It’s Alive! Our Corpse Flower Is Blooming
UPDATE (March 2): Mirage's brief but brilliant bloom has now ended. Thank you for visiting the museum, tuning in to the livestream, and being corpse flower-curious this past week. Enjoy the time-lapse video above and gallery below!
Welcome to Osher Rainforest, home to free-flying tropical birds and butterflies, giant Amazonian river fish—and a cartoonishly large, incredibly rare flower that smells like death.
Mirage is our corpse flower's name, and after five years of quietly growing and storing energy underground, it’s preparing to produce its first spectacular (and stinky) bloom.

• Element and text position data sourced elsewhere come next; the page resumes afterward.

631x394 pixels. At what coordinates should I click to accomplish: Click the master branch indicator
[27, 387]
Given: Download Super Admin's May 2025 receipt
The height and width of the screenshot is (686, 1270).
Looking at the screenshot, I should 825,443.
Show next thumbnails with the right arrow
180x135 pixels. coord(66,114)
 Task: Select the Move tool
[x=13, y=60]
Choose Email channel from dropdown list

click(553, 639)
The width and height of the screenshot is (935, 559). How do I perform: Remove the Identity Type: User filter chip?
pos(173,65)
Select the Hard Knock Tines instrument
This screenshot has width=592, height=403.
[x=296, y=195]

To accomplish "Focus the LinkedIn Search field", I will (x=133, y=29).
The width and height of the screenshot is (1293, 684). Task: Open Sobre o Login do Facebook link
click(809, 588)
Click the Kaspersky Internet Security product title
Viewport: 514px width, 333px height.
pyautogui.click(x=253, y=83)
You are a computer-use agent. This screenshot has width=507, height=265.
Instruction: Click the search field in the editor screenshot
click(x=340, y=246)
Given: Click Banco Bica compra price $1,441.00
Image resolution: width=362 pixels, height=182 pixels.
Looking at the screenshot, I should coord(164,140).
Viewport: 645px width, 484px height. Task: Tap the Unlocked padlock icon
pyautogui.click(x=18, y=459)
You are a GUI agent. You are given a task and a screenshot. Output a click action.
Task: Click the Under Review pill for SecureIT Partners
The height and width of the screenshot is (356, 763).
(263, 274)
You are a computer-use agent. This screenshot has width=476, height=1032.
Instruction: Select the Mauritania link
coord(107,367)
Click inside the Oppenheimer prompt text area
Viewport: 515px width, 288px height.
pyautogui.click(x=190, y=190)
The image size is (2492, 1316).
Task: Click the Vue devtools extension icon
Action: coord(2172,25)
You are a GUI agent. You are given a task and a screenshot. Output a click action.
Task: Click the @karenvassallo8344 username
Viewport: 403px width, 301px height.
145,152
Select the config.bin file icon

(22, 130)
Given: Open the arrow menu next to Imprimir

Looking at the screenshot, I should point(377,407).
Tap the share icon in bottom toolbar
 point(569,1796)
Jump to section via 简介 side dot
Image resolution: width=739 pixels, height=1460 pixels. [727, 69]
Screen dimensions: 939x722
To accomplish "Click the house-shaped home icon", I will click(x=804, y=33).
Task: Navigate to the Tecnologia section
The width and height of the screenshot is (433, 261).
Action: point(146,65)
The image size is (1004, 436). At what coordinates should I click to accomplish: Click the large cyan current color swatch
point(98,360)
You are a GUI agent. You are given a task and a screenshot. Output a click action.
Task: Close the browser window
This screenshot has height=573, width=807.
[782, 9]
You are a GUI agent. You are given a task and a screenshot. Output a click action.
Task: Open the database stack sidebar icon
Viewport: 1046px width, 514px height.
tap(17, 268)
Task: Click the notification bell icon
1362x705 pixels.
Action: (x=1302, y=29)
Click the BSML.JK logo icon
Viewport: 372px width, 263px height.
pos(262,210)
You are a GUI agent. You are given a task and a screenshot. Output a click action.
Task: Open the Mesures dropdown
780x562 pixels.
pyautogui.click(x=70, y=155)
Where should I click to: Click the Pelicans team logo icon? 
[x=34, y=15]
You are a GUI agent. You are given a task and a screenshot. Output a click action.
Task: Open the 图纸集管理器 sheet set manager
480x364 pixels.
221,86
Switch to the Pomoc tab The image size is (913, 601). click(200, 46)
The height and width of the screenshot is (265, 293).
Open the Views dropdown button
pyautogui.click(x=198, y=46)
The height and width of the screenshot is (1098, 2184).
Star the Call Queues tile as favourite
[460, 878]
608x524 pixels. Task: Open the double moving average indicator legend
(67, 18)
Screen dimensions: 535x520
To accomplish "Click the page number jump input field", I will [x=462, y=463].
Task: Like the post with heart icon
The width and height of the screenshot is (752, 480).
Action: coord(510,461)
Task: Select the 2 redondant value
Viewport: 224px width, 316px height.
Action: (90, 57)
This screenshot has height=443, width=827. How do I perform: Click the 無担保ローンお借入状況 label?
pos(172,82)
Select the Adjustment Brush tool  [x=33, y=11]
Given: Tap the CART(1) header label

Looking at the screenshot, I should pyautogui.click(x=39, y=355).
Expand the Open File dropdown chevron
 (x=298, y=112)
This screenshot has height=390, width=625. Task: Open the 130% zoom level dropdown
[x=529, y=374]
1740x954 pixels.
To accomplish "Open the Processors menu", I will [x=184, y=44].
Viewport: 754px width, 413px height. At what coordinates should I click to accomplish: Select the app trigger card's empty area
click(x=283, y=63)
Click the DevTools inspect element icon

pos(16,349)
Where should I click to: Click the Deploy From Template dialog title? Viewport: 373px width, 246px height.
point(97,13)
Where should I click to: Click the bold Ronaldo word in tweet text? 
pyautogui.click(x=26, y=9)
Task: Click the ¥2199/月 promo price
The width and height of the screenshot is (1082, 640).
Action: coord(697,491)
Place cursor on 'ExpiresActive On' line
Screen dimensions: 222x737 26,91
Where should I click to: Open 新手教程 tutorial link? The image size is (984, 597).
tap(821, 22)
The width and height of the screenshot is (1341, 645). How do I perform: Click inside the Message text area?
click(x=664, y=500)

Corpse flowers (Amorphophallus titanum) are related to peace lilies, Monstera, Anthuriums, Philodendrons, and other aroids, and are the largest unbranched inflorescence (aka, group of smaller flowers acting as one) in the plant kingdom. Native to the Indonesian island of Sumatra, corpse flowers are listed as Endangered on the IUCN Red List, with less than 1,000 individuals remaining in their natural habitat.
Mirage was donated to the Academy by the Conservatory of Flowers in 2017, and was moved onto exhibit in Osher Rainforest in December 2020. Our biologists estimate that our bloom may reach 5-7 feet tall and 2-3 feet in diameter. In the wild, corpse flowers can grow over 10 feet tall!
Mirage began to bloom on the afternoon of Tuesday, February 27, reached peak potency on Wednesday, the 29th, and concluded its bloom on Friday, March 1.
While it is no longer blooming, you can still see Mirage (without its characteristic spiky spadix) on exhibit in Osher Rainforest, which opens at 10 am Monday-Saturday, and 11 am on Sundays. Last entry is at 4:30 pm daily.
“Bad” is a relative term. Corpse flowers may smell unpleasant to human noses, but they’re irresistible to the carrion beetles and flies they rely on for pollination. Their unique aroma arises from a quartet of chemical compounds produced in the flower’s spadix, or spike: Dimethyl trisulfide (rotting onions or cabbage), dimethyl disulfide (garlic), trimethylamine (rotting fish), and isovaleric acid (sweaty socks).
The smell will likely begin the afternoon of the bloom’s opening, and will peak later that same night. While the odor will certainly be strong, it’s unlikely to be too offensive for guests. That being said, deep whiffs are only advisable for those with strong sinuses.